> **TASKS TO CARRY OUT**
A. In the news article about Kinzinger joining the Jan. 6 panel, why does the text say his appointment was not a surprise? Answer in one to three sentences.
B. Reproduce the stretch of the news article about Kinzinger's appointment from "Speaker Nancy Pelosi" through "in a statement.", word for word.

House

Pelosi taps Kinzinger to serve on Jan. 6 panel

A second Republican will be joining the special committee examining the Capitol attack of Jan. 6 — but not one that GOP leaders want.

Speaker Nancy Pelosi (D-Calif.) has tapped Rep. Adam Kinzinger (R), an Illinois centrist and a fierce critic of former President Trump, to sit on the panel, which is set this week to launch a comprehensive look into the causes, players and security failures surrounding the deadly siege.

“He brings great patriotism to the Committee’s mission: to find the facts and protect our Democracy,” Pelosi said Sunday in a statement.

Kinzinger, in a biting statement accepting the seat, hammered those Trump allies spreading “lies and conspiracy theories” about the election and the Jan. 6 attack, warning that those voices pose an existential threat to the nation’s democratic traditions.

“Let me be clear, I’m a Republican dedicated to conservative values, but I swore an oath to uphold and defend the Constitution — and while this is not the position I expected to be in or sought out, when duty calls, I will always answer,” he said.

“This moment requires a serious, clear-eyed, non-partisan approach,” he added. “We are duty-bound to conduct a full investigation on the worst attack on the Capitol since 1814 and to make sure it can never happen again.”

The move was not a surprise.

Kinzinger, a veteran of the Iraq War, was one of just 10 House Republicans who voted to impeach Trump in January for inciting the riot and one of just two GOP lawmakers who supported the select committee on which he’ll now sit. Rep. Bennie Thompson (D-Miss.), the chairman of the special panel, had forecast Kinzinger’s appointment last week, calling him a “level-headed” lawmaker who “wants to get to the facts.”

Kinzinger will be one of just two Republicans on the special committee, joining Rep. Liz Cheney (R-Wyo.) on what is now a nine-member panel. Four seats remain vacant.

> **DATA LINES**
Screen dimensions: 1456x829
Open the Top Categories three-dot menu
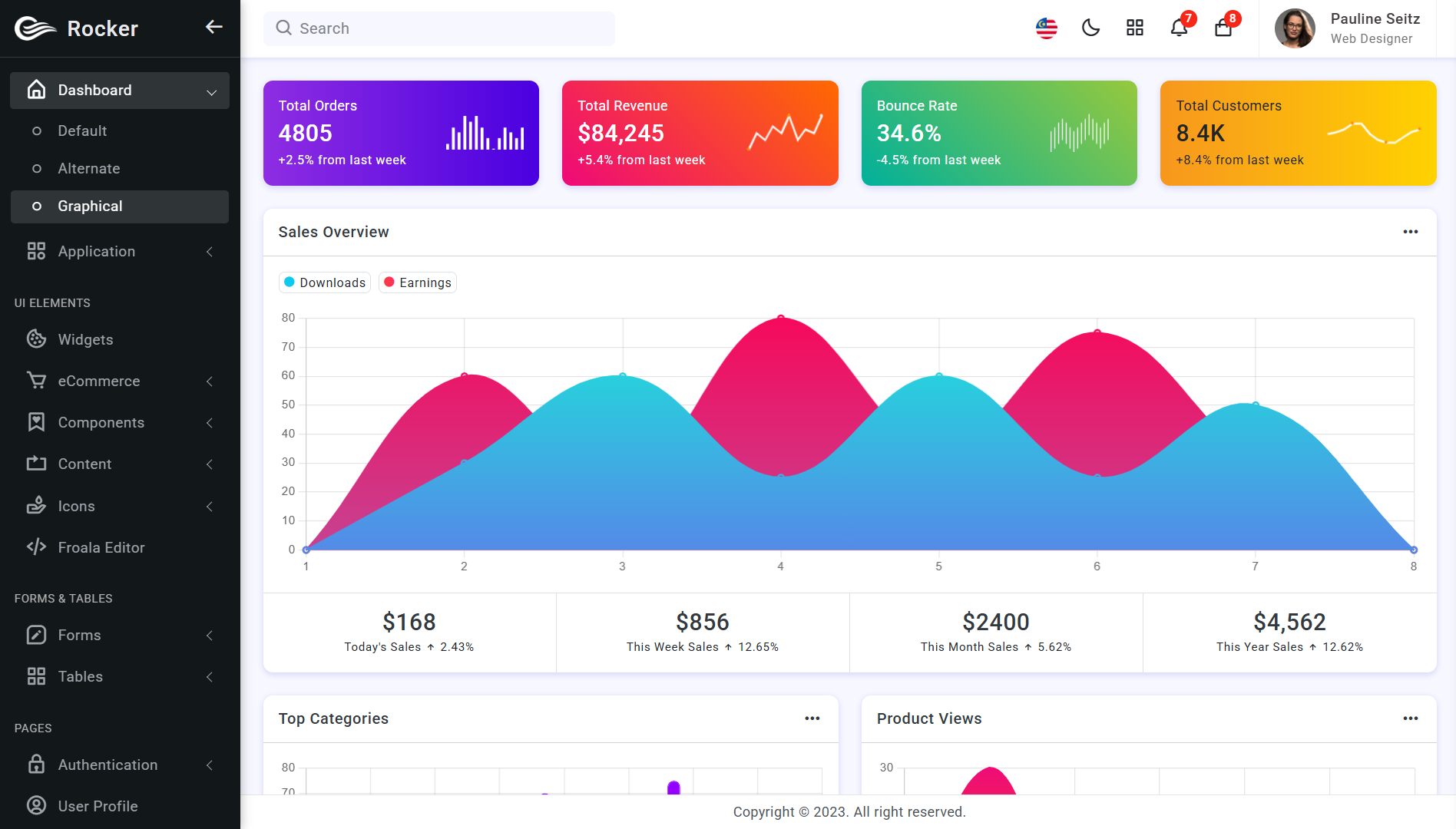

> **WORKED ANSWERS**
A. Kinzinger was one of only 10 House Republicans who voted to impeach Trump for inciting the riot, and one of only two GOP lawmakers who backed creating the select committee. Also, the panel's chairman, Rep. Bennie Thompson, had predicted the appointment the week before.

B.
Speaker Nancy Pelosi (D-Calif.) has tapped Rep. Adam Kinzinger (R), an Illinois centrist and a fierce critic of former President Trump, to sit on the panel, which is set this week to launch a comprehensive look into the causes, players and security failures surrounding the deadly siege.

“He brings great patriotism to the Committee’s mission: to find the facts and protect our Democracy,” Pelosi said Sunday in a statement.